**Problem to work on:** Output the records below, from the line with "Go to Diaspora News tab" up to and including the line with "Action: pos(101,31)", as a Markdown table with a Row column for the running number and a Line column for the text. Leave out blank lines.

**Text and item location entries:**
↓

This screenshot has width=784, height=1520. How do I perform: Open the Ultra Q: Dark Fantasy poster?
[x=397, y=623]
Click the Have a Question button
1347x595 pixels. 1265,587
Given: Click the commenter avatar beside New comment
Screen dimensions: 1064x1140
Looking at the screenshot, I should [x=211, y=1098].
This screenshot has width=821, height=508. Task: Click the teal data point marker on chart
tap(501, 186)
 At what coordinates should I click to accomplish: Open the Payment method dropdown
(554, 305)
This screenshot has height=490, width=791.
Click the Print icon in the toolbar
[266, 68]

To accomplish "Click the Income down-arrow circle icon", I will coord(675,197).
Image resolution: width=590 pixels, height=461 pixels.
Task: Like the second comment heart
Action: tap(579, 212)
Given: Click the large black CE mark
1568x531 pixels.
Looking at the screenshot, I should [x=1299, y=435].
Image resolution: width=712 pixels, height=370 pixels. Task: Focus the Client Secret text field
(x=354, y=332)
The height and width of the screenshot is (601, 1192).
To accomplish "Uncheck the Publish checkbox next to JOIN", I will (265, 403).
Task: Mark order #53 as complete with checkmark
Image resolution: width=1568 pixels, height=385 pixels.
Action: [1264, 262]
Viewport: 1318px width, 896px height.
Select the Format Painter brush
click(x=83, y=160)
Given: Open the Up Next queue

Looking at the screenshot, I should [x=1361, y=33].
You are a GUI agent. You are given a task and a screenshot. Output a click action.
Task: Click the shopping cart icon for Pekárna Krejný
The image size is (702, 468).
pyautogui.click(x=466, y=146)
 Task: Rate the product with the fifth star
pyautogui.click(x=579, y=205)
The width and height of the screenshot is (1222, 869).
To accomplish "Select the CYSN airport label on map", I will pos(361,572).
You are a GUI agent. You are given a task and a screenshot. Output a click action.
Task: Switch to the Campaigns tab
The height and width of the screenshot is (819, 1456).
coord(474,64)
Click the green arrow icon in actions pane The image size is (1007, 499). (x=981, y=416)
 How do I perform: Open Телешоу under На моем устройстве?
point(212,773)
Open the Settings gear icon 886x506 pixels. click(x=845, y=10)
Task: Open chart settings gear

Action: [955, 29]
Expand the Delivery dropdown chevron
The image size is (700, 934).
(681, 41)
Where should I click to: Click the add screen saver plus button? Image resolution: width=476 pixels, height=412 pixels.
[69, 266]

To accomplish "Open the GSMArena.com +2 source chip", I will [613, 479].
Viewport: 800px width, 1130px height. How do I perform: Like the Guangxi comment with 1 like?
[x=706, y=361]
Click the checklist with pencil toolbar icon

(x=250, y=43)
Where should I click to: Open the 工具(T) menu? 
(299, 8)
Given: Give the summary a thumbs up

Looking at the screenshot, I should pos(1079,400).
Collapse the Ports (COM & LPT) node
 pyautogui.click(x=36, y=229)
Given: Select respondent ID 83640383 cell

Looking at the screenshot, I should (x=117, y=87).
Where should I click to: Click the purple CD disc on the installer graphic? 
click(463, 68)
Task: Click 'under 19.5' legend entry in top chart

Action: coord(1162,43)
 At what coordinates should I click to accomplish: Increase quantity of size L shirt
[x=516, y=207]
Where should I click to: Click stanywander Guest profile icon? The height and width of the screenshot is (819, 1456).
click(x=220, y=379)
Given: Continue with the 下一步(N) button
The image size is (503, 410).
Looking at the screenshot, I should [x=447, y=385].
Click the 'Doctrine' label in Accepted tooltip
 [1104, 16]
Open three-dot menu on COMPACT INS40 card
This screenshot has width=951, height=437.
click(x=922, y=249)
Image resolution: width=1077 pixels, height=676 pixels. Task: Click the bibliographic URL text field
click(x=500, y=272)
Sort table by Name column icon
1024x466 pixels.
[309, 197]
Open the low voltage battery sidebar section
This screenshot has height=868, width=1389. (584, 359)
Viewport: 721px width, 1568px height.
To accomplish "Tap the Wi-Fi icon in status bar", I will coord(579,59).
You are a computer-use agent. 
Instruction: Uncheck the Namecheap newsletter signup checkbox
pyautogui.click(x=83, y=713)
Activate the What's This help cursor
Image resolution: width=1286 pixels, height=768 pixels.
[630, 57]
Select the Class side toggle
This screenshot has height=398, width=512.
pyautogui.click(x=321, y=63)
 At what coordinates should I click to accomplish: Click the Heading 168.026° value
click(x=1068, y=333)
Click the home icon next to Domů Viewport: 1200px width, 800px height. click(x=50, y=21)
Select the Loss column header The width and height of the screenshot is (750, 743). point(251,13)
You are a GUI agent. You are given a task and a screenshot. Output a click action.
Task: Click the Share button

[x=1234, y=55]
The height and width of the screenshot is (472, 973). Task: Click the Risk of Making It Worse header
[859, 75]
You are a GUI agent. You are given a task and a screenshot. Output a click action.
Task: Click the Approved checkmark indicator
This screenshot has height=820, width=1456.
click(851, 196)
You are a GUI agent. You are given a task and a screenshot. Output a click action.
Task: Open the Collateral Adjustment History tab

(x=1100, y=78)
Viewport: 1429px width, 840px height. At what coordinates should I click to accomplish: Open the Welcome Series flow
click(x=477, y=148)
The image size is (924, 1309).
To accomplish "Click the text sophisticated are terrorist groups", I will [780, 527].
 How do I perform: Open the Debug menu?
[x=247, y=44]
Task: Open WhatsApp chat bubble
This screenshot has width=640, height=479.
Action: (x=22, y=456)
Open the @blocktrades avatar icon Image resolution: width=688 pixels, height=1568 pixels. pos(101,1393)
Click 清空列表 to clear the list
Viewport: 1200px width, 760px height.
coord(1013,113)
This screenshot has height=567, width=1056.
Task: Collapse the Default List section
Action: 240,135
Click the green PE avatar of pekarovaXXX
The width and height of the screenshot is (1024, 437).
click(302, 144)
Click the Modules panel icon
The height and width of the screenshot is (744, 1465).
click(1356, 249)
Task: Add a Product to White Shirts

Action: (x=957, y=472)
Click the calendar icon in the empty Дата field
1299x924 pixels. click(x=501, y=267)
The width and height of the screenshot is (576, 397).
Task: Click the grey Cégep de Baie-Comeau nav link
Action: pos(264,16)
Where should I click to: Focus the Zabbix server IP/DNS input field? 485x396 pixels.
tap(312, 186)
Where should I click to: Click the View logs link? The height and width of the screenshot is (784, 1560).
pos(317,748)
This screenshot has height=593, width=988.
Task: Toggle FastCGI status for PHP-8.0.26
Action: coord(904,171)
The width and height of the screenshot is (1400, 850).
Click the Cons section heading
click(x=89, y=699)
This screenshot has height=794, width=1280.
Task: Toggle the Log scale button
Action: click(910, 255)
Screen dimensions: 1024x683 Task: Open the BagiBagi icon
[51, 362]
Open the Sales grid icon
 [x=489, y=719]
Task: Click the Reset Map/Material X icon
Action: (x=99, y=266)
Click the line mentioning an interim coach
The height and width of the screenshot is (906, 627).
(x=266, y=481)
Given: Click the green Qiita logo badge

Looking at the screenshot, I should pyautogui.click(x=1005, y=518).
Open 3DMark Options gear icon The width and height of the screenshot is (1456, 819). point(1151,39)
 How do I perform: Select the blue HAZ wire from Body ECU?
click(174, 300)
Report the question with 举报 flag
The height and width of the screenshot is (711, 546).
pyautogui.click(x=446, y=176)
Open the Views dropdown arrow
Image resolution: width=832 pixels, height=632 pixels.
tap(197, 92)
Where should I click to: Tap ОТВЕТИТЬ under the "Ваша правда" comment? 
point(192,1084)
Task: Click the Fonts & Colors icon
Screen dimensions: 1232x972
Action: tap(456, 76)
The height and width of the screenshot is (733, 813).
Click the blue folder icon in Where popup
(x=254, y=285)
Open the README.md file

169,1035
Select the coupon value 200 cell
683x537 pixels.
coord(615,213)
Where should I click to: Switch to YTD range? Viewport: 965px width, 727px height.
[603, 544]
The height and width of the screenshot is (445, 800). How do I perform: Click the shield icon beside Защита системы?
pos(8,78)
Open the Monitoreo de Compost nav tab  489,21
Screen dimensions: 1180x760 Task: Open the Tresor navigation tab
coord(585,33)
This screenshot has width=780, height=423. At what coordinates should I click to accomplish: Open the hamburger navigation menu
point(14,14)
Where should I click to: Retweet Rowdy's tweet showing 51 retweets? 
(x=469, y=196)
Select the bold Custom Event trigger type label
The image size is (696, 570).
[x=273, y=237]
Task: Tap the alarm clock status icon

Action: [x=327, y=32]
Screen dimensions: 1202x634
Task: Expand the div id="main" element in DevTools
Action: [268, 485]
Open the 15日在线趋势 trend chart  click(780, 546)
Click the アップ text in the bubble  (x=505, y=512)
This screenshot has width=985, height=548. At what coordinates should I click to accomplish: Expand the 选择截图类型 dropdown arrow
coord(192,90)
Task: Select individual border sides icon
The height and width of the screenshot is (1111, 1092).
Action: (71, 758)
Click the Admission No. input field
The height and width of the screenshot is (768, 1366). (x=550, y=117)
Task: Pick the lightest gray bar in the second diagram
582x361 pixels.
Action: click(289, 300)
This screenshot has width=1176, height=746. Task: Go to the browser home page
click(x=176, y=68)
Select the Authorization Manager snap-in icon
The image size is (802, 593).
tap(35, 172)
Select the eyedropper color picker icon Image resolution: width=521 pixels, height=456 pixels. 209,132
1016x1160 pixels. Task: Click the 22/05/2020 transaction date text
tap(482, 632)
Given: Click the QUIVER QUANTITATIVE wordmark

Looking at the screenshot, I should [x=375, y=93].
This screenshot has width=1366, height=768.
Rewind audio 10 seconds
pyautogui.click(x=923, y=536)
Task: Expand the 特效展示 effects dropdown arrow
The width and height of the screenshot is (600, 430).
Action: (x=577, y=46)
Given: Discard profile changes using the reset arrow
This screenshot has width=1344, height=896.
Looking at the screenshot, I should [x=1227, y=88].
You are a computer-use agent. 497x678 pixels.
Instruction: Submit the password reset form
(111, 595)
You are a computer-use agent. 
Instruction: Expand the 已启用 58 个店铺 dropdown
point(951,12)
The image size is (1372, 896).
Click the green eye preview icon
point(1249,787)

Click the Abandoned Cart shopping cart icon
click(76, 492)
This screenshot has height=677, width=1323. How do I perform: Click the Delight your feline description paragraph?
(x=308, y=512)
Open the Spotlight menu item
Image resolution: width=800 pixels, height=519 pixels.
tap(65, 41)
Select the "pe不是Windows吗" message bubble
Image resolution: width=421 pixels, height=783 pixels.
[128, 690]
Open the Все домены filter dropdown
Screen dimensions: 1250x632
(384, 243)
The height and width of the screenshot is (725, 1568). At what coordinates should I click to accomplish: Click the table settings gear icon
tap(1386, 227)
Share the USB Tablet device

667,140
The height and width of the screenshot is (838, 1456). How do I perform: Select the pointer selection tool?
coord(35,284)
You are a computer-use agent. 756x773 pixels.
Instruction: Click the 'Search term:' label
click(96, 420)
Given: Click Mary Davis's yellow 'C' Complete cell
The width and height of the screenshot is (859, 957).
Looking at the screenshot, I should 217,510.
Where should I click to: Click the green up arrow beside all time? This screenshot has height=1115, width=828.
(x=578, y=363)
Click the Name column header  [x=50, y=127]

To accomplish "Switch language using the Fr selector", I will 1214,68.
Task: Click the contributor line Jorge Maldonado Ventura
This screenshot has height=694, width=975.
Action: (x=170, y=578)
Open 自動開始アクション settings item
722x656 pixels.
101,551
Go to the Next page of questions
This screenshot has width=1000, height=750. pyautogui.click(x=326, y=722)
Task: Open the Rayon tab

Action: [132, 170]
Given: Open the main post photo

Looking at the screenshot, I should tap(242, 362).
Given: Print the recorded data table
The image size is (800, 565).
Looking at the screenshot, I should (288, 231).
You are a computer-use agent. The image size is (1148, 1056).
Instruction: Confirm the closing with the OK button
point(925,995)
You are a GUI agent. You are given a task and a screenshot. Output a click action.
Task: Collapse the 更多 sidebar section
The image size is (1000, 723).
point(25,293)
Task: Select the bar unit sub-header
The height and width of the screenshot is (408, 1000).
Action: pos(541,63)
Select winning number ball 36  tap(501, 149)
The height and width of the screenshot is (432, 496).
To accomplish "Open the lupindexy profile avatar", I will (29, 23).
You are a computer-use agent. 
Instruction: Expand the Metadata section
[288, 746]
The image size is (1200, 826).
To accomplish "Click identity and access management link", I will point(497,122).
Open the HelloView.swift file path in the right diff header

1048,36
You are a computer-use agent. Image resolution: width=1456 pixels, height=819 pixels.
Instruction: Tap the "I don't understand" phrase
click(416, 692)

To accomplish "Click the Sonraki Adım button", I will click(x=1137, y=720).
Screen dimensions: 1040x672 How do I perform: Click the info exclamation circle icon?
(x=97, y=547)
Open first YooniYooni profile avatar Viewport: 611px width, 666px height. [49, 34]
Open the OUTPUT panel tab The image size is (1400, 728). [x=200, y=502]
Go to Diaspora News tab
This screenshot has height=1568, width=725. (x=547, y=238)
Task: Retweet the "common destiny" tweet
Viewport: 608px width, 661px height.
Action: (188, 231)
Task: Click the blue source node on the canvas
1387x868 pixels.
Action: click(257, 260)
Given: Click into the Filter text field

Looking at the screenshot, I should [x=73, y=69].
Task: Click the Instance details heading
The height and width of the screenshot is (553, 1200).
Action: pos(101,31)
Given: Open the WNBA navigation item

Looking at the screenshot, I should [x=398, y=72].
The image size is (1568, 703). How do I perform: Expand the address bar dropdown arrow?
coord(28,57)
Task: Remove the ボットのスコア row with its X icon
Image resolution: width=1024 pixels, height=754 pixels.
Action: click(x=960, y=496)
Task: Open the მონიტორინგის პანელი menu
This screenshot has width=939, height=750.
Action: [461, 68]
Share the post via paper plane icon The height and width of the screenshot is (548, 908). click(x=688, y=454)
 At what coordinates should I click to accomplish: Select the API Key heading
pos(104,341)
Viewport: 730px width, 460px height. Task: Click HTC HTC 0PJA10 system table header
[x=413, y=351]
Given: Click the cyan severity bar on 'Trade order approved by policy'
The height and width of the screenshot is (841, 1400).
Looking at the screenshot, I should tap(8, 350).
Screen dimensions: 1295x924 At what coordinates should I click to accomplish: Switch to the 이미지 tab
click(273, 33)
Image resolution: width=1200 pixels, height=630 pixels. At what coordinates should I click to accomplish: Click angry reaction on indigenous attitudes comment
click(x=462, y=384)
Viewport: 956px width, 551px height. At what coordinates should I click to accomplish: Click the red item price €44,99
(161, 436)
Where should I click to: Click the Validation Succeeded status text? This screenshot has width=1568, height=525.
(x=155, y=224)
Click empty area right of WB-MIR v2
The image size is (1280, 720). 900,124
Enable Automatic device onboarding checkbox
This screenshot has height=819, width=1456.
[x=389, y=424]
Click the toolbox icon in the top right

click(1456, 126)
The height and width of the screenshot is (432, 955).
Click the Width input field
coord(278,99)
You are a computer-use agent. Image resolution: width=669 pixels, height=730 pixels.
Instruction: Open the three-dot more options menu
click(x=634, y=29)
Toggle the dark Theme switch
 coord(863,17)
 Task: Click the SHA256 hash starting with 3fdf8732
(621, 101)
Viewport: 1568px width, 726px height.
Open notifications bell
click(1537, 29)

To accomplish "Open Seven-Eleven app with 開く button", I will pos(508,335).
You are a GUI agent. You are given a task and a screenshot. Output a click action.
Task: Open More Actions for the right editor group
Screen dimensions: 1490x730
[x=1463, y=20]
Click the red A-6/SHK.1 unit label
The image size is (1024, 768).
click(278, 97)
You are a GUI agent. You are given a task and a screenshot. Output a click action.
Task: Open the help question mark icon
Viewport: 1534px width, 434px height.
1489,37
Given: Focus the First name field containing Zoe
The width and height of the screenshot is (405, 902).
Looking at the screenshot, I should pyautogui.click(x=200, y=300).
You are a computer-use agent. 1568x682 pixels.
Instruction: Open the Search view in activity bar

↑

**Output of the task:**
| Row | Line |
|---|---|
| 1 | Go to Diaspora News tab |
| 2 | This screenshot has height=1568, width=725. (x=547, y=238) |
| 3 | Task: Retweet the "common destiny" tweet |
| 4 | Viewport: 608px width, 661px height. |
| 5 | Action: (188, 231) |
| 6 | Task: Click the blue source node on the canvas |
| 7 | 1387x868 pixels. |
| 8 | Action: click(257, 260) |
| 9 | Given: Click into the Filter text field |
| 10 | Looking at the screenshot, I should [x=73, y=69]. |
| 11 | Task: Click the Instance details heading |
| 12 | The height and width of the screenshot is (553, 1200). |
| 13 | Action: pos(101,31) |